I know exactly where you are coming from. I'm 19 and pregnant from my ex. I actually broke up with him after I found out I was pregnant because I realized then how unhealthy out relationship was. My baby will also be my ex's 2nd kid, he has full custody of his other. When I told him I was pregnant him and his whole family accused me of trying to trap him and they are just totally unsupportive. But I realized that I now have someone else to think about and couldn't deal with the stress of trying to make things work in a dead end relationship. That baby is now the most important thing in your life and you have to do what is best for you and your unborn child. Leaving my ex was the hardest thing I have ever done in my life and is still a daily challenge becuase he still trys to get me back but I know its not sincere.
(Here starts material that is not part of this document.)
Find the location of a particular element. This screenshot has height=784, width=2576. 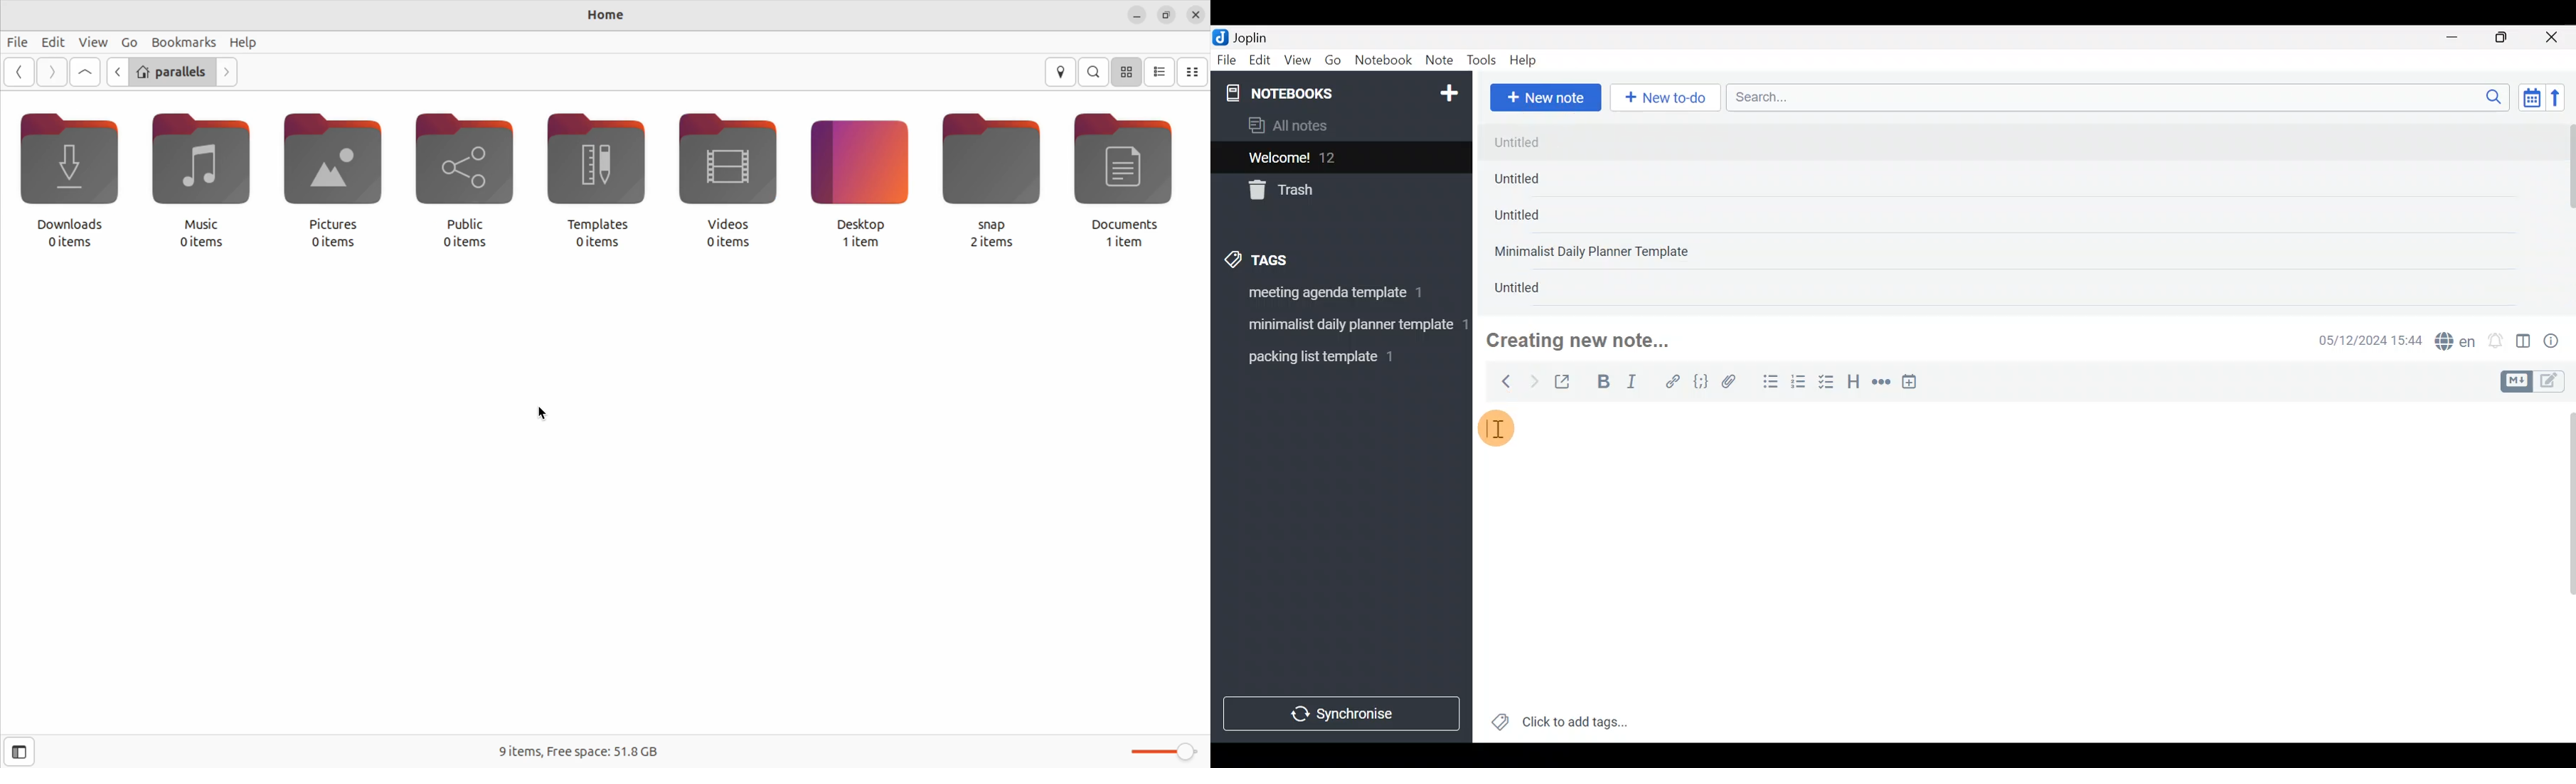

Just think aobut it and do what you think is best. Good Luck!!


[[and you deserve better then him, I know I don't know you or him, but i have read oyur questions and his and you don't deserve that. He sounds like an a*s]]
As the grown child of young parents I don't think you should stay with the guy if your not happy or if he doesn't treat you right. It sets a bad example for your child and they may feel guilty later on in life that you gave your own happiness for them.